Home Alone – or Maybe Not

Mean what you say, say what you mean, but don’t say it mean.

Holidays bring a frenzy of excitement and visitors, relatives visiting from far away, friends having holiday happenings, towns and community lighting trees and menorah’s, children bustling all around hyped up on all the goodies and treats, and young adults returning home after time away seeking to reconnect with family traditions.

After the yuletide fades, and the ball falls on New Year’s Day, the excitement starts to settle like falling snow, slow and steady, as the familiar scents of holiday foods and laughter fade into the echoes of the past. The spirit of the season departs as you put the last of your decor in totes to stash away in the attic or under the stairs till next season. And as you get back into the routine and calendar of the new year, hopefully with a renewed sense of purpose and committed to some reasonable goals, you are acutely aware of the juggle of all of the above and the delayed departure of your young adult.
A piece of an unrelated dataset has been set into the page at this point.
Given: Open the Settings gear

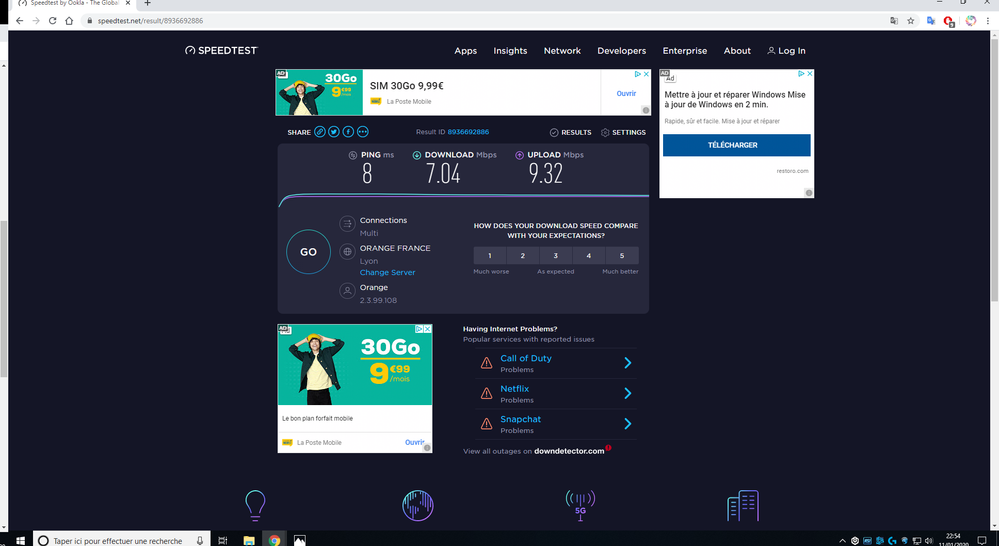Looking at the screenshot, I should 605,132.
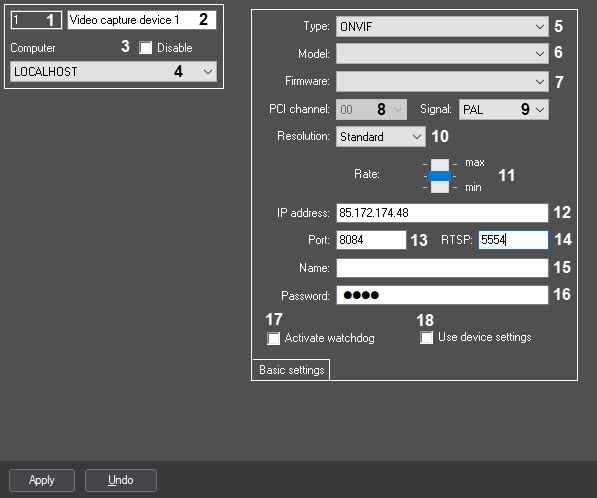The image size is (597, 498).
Task: Expand the Model dropdown list
Action: click(442, 54)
Then, you find yourself no longer home alone.

Whatever the reason for the guest who didn’t leave, it is not time to relegate your young adult back to the life of adolescence. Allowing them to slip back into the safety of the nest, bar a sudden injury or loss, is not a viable option if you are to help them get this “adulating” thing down and help them be able to weather future disappointments that are inevitable in life.

No one gives us a book at the birth/adoption table, nor were the children given a book on “adulting.” Therefore we must glean our expertise from other sources. Some from our own experience with a generous awareness that times have changed, and some from trusted resources. Most recent studies show that our young adults are being forced into dependence by the overwhelming cost of living and perhaps some mountain of student loan debt. Whatever the reason, falling back into the caregiver role is what will stunt their ability to claim the life you dream for them: a life of independence and fulfillment.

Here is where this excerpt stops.